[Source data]

***

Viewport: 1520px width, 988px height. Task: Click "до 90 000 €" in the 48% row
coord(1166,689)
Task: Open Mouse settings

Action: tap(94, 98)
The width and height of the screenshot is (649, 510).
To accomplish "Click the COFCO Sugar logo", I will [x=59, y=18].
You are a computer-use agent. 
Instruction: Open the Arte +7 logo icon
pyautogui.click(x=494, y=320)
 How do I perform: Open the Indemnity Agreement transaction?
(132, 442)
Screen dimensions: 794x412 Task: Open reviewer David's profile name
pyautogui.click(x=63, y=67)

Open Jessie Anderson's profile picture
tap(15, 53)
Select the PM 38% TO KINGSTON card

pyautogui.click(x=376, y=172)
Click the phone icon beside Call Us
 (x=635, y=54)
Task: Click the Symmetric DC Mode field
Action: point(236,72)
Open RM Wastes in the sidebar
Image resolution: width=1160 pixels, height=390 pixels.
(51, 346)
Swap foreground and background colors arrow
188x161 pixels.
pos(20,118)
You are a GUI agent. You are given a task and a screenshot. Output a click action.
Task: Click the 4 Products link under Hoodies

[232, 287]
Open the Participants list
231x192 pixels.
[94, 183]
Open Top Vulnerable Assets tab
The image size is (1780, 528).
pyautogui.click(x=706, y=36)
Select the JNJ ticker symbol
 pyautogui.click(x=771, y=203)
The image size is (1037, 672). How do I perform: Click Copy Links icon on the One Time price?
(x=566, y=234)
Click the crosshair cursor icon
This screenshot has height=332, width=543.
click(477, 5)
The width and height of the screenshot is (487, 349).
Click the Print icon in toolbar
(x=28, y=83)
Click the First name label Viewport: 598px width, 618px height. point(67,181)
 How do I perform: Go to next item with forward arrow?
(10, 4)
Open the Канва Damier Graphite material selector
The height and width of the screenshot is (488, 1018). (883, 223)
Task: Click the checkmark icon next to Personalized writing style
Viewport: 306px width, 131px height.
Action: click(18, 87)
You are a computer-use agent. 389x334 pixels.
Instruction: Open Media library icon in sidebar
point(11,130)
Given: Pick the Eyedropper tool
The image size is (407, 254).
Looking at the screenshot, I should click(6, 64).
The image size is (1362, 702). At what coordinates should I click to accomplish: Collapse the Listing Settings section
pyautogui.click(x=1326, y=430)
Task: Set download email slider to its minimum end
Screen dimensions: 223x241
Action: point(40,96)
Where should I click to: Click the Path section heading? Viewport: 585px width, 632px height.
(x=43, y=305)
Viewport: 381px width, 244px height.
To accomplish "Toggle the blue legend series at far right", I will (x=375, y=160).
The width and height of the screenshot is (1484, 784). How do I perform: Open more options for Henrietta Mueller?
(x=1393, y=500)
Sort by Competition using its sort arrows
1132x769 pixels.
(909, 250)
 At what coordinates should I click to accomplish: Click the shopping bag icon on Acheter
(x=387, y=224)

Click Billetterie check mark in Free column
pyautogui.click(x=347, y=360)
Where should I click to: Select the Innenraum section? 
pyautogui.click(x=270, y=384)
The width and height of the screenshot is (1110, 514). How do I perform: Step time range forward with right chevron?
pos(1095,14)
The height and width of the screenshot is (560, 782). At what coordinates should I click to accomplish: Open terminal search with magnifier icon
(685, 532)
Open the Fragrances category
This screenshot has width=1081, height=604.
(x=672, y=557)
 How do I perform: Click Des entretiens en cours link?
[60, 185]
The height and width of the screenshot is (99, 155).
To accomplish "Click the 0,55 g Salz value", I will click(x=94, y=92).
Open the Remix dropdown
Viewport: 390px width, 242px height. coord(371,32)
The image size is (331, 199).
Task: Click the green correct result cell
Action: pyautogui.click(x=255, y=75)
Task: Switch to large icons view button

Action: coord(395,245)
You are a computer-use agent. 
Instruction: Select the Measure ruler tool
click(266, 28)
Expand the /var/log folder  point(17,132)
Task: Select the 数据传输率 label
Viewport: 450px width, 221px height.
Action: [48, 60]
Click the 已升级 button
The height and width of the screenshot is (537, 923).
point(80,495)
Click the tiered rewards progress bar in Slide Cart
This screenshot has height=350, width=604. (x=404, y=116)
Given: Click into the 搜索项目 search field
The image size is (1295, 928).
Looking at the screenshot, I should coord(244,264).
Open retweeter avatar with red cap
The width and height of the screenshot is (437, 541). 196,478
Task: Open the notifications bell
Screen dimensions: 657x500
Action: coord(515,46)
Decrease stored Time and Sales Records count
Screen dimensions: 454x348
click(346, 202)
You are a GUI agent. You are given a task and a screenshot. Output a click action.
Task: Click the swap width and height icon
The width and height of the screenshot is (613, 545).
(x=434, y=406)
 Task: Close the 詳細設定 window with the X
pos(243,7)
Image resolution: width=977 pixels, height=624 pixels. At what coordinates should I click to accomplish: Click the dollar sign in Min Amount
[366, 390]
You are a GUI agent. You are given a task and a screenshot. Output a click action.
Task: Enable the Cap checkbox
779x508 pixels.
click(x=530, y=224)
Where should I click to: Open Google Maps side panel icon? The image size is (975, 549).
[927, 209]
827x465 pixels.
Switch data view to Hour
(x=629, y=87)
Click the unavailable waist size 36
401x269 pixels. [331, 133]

***

> **Action item**
Each line above with the word "label" needs to be copied.

> **Response box**
Click the First name label Viewport: 598px width, 618px height. point(67,181)
Task: Select the 数据传输率 label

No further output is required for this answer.